• [短い課題] 下にある、PostgreSQL で JSON の値を正規化された複数のテーブルへ反映する記事を、最後に示された行の次から書き継いでください。

• [与えられた文章]
====================

Edited at

正規化された複数のテーブルに JSON の値を反映する

去年のアドベントカレンダーではPostgreSQL で JSON を組み立てるというのを書いたので、今年は JSON からテーブルへ値を入れるにはどうしたらいいかというのを書きます

CREATE TABLE parents (

parent_id bigserial PRIMARY KEY,
"name" varchar NOT NULL UNIQUE
);

CREATE TABLE children (
child_id bigserial PRIMARY KEY,
"name" varchar NOT NULL UNIQUE,
parent_id bigint NOT NULL REFERENCES parents(parent_id)
);

あれなので、function を作ります

CREATE OR REPLACE FUNCTION upsert_parent(parent json) RETURNS TABLE(parent json)

AS $$
with parent_candidates AS ( -- 引数の JSON を非正規形のテーブルに変換
SELECT *
FROM json_to_record(
$1::JSON
) AS p("name" varchar, children json)
)
, children_candidates AS ( -- 第一正規形っぽく変換
SELECT p."name" AS parent_name
, c.*
FROM parent_candidates AS p
, json_to_recordset(p.children) AS c("name" varchar)
)
, new_parents AS ( -- parent の値を INSERT する
INSERT INTO parents("name")
SELECT p."name"
FROM parent_candidates AS p
ON CONFLICT DO NOTHING
RETURNING * -- 既存の値だったら何も返さない
)
, exist_parents AS ( -- parent が既存の値だったら、それを返す
SELECT parents.*
FROM parents
JOIN parent_candidates USING("name")
)
, current_parents AS ( -- 新規の値か既存の値、どちらかが必ず返るはず
SELECT * FROM new_parents
UNION
SELECT * FROM exist_parents
)
, new_children AS ( -- children の値を INSERT する。既存の値だったら parent_id を更新
INSERT INTO children("name", parent_id)
SELECT c."name"
, p.parent_id AS parent_id
FROM children_candidates AS c
JOIN current_parents AS p ON parent_name = p."name"
ON CONFLICT("name") DO UPDATE SET parent_id = EXCLUDED.parent_id
RETURNING * -- 新規でも既存でも全部返る
)
, destroy_useless_children AS ( -- parent に関連する、入力されなかった child を消す
DELETE FROM children AS c
USING current_parents AS cur
WHERE c.parent_id = cur.parent_id
AND c."name" NOT IN (SELECT "name"
FROM new_children)
)

SELECT (json_agg(t)->>0)::JSON AS parent
FROM (
SELECT p.parent_id
, p."name"
, json_agg(children) AS children
FROM new_children AS children
JOIN current_parents AS p USING(parent_id)

====================

• [与えられたデータ]
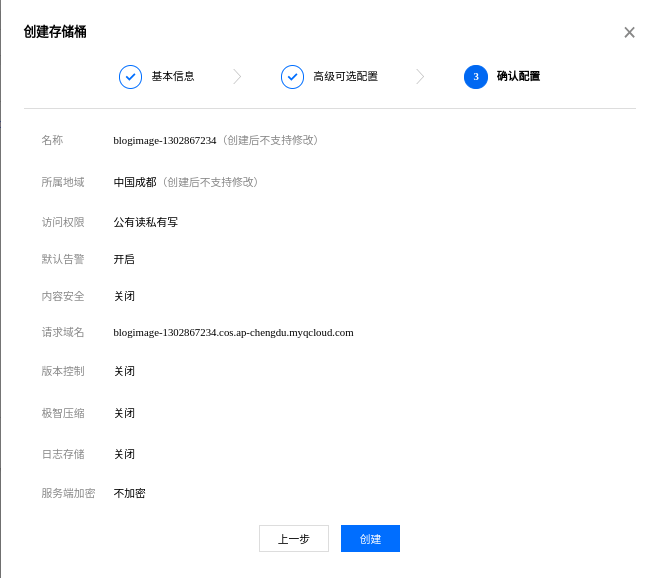Click the 关闭 value beside 极智压缩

====================

• [回答]
GROUP BY 1, 2
) AS t
$$ LANGUAGE sql
;

これを使うと、関数に JSON の値を入れるだけで、イイカンジに分解して各テーブルに INSERT したり UPDATE したりして、最終的にどういう感じになったかをまとめた JSON の値を返してくれるようになります

以下が例です

SELECT upsert_parent('{"name":"hoge","children":[{"name":"a"},{"name":"b"}]}'::json);

--{
-- "parent_id":1,
-- "name":"hoge",
-- "children":[
-- {"child_id":1,"name":"a","parent_id":1},
-- {"child_id":2,"name":"b","parent_id":1}
-- ]
--}
SELECT parents."name"
, children."name"
FROM children
JOIN parents USING(parent_id);
-- name | name
-- ------+------
-- hoge | a
-- hoge | b

SELECT upsert_parent('{"name":"fuga","children":[{"name":"c"},{"name":"d"}]}'::json);
-- {
-- "parent_id":2,
-- "name":"fuga",
-- "children":[
-- {"child_id":3,"name":"c","parent_id":2},
-- {"child_id":4,"name":"d","parent_id":2}
-- ]
-- }
SELECT parents."name"
, children."name"
FROM children
JOIN parents USING(parent_id);
-- name | name
-- ------+------
-- hoge | a
-- hoge | b
-- fuga | c
-- fuga | d

SELECT upsert_parent('{"name":"piyo","children":[{"name":"e"},{"name":"a"}]}'::json);
-- {
-- "parent_id":3,
-- "name":"piyo",
-- "children":[
-- {"child_id":5,"name":"e","parent_id":3},
-- {"child_id":1,"name":"a","parent_id":3}
-- ]
-- }
-- child 'a' を parent 'hoge' から奪っている
SELECT parents."name"
, children."name"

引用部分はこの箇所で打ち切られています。